I was reading this paper a while ago, and I couldn't figure out how to prove a lemma that was left as an exercise by only using universal properties and the definition of an abelian category.
I'll reproduce the diagram:
$$\ \ \matrix{
&&0&&0&&0
\cr&&\downarrow&&\downarrow&&\downarrow
\cr &&A_1 & & B_1& &C_1
\cr &&\downarrow & &\downarrow&&\downarrow
\cr &&A_2 & \to & B_2 & \to & C_2 &
\cr &&\downarrow &&\downarrow&&\downarrow
\cr 0&\to&A_3 & \to & B_3 & \to & C_3
}\ \ $$
With all rows and columns exact. (This diagram lives in an abelian category).
Show that there exists an exact sequence $A_1\to B_1\to C_1$ making the diagram commute.
Sure, it's not too hard with elements, I mean, it's just part of the snake lemma. However, proving it with universal properties is another story. By the universal property of the kernel, there are natural maps $A_1 \to B_1$, and $B_1 \to C_1$. Proving that this is exact is another story entirely. I believe I was able to show (I tried this a few months ago) that the top left corner (not counting zeros) is cartesian (a pullback square), but I still couldn't prove exactness.

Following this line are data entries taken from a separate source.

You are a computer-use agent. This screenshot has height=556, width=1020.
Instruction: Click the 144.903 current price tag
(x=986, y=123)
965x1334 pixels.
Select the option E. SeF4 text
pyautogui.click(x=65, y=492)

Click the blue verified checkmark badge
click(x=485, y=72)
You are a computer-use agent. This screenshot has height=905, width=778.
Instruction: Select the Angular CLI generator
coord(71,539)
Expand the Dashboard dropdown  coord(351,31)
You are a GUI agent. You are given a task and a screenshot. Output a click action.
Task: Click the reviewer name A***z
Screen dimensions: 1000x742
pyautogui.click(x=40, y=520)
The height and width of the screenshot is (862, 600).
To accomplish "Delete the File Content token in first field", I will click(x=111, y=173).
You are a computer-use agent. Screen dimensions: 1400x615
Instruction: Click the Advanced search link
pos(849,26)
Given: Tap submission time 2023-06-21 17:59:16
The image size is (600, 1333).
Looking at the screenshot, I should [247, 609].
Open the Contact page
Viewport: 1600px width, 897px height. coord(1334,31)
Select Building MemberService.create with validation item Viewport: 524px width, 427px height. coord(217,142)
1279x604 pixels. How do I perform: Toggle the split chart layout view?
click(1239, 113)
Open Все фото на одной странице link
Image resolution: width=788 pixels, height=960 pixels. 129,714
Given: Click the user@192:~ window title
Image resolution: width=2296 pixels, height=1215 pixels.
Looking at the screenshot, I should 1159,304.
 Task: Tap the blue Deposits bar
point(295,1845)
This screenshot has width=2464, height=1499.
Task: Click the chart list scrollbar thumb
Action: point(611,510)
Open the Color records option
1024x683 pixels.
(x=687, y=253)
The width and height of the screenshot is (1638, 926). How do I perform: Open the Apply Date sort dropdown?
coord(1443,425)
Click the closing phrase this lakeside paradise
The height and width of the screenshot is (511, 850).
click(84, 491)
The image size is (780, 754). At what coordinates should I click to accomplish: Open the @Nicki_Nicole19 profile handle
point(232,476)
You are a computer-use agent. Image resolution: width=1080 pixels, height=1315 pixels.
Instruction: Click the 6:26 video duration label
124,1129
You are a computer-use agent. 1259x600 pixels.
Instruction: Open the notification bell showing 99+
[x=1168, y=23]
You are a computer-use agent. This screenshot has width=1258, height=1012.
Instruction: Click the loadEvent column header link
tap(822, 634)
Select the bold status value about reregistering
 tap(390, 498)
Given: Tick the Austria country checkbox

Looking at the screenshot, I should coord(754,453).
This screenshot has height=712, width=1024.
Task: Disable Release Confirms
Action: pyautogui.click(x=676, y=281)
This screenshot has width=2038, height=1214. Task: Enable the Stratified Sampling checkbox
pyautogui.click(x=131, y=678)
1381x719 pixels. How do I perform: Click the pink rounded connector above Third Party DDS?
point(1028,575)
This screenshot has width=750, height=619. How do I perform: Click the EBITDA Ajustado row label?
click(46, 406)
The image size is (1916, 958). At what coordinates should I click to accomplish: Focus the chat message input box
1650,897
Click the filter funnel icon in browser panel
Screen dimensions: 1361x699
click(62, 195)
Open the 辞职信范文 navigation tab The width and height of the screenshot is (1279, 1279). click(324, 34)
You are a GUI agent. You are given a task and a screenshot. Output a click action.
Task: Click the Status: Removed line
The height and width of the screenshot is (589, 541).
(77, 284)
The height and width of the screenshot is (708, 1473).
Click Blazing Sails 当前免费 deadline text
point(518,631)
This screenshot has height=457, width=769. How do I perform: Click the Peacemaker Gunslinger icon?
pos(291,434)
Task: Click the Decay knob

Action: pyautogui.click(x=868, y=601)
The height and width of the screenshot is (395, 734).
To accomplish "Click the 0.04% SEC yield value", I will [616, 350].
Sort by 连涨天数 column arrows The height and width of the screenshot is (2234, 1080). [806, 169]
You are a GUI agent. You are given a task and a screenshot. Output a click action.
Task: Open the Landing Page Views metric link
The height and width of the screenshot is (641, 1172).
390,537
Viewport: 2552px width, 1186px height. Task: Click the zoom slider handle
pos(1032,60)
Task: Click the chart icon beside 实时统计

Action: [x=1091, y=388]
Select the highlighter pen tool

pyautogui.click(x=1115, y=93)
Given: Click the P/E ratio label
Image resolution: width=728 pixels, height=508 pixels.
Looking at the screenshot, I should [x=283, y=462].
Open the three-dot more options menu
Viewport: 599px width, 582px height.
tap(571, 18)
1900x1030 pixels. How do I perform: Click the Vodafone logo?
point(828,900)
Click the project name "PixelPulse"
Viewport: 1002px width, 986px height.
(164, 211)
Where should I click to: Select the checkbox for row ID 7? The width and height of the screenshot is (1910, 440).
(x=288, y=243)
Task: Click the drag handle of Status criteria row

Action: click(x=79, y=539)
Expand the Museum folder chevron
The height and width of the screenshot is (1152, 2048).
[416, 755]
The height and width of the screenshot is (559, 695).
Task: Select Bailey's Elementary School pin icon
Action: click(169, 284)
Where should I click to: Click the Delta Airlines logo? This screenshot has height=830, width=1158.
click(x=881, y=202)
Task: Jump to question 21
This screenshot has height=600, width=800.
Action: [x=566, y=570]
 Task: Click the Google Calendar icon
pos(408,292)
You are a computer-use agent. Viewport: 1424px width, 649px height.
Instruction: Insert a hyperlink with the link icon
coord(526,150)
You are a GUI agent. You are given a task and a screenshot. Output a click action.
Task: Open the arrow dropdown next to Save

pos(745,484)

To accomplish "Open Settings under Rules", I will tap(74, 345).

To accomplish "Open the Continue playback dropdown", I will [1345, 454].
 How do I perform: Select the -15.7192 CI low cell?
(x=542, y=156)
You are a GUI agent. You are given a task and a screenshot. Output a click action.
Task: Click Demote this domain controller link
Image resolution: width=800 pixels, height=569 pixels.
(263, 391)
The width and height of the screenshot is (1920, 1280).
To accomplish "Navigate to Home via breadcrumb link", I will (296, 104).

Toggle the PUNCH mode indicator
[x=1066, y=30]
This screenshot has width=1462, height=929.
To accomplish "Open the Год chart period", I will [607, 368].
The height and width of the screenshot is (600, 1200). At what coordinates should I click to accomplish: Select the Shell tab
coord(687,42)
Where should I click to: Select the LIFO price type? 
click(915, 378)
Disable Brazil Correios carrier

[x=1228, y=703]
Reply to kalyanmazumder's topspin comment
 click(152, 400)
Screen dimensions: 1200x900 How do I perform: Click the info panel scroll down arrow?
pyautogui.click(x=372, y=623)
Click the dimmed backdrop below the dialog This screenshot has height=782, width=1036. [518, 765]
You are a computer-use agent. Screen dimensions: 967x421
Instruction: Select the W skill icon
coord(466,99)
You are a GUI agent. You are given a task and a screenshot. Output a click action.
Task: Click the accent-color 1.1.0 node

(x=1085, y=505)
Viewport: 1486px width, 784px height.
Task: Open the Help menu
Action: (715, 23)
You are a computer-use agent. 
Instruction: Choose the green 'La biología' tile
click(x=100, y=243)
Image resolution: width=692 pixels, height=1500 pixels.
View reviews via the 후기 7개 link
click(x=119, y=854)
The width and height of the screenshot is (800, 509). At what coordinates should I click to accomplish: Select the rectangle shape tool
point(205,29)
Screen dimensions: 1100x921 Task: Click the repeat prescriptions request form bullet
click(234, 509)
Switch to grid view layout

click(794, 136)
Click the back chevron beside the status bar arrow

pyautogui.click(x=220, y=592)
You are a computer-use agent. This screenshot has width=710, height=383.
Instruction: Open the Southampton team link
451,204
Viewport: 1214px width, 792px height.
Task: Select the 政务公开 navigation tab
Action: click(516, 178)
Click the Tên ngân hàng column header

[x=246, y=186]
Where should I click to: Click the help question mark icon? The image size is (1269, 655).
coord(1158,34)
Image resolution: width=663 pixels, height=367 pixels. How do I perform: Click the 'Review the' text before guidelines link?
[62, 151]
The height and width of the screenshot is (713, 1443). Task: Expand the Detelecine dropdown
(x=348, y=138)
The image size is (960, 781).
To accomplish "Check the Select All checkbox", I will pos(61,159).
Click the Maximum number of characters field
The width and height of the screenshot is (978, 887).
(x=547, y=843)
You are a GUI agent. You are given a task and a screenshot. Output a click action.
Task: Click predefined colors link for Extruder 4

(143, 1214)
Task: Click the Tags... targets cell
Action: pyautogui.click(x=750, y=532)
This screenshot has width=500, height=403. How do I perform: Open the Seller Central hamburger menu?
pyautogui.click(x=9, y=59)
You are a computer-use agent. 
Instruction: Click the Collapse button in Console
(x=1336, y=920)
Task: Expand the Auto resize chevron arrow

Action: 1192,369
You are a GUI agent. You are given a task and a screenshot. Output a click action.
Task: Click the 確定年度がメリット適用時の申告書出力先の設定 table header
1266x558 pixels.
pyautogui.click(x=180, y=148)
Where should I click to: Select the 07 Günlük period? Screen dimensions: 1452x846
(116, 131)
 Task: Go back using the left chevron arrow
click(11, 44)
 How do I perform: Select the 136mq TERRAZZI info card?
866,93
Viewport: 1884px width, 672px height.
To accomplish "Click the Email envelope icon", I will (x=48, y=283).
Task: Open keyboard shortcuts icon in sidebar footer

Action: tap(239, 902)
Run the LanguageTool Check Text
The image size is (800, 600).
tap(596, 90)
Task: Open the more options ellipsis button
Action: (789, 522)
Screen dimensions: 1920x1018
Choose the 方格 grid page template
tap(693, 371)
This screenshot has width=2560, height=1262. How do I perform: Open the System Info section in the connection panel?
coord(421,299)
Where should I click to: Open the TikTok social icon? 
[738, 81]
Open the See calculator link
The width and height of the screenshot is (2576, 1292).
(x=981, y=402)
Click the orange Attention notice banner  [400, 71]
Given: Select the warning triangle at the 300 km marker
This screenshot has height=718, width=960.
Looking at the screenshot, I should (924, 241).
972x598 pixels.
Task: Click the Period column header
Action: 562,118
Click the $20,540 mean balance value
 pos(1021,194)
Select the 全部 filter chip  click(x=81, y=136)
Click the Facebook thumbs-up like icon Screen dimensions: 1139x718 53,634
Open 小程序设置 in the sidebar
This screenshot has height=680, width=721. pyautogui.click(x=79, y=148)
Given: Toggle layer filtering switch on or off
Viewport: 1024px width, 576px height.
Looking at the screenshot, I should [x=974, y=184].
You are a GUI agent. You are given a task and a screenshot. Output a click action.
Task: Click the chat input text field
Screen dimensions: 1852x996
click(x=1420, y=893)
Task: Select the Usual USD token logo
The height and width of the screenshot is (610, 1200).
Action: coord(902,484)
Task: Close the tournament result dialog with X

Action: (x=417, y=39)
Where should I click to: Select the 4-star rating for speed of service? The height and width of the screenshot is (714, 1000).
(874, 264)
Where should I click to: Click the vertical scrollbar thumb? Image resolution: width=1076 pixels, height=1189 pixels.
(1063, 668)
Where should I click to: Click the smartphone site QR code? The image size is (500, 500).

I repeat, this is for a proof without elements. It should rely only on the definition of an abelian category and universal properties. If you happened not to click the link to the paper, the whole point is a proof without elements. I'd really like to see at least one proof in homological algebra actually done from the definition, just because it would be extremely instructive.
Best Answer
This should follow from the Salamander lemma, which, as you found out in your previous MO question, can be proved without the use of elements. It is a nice exercise, so I won't spell it out for you.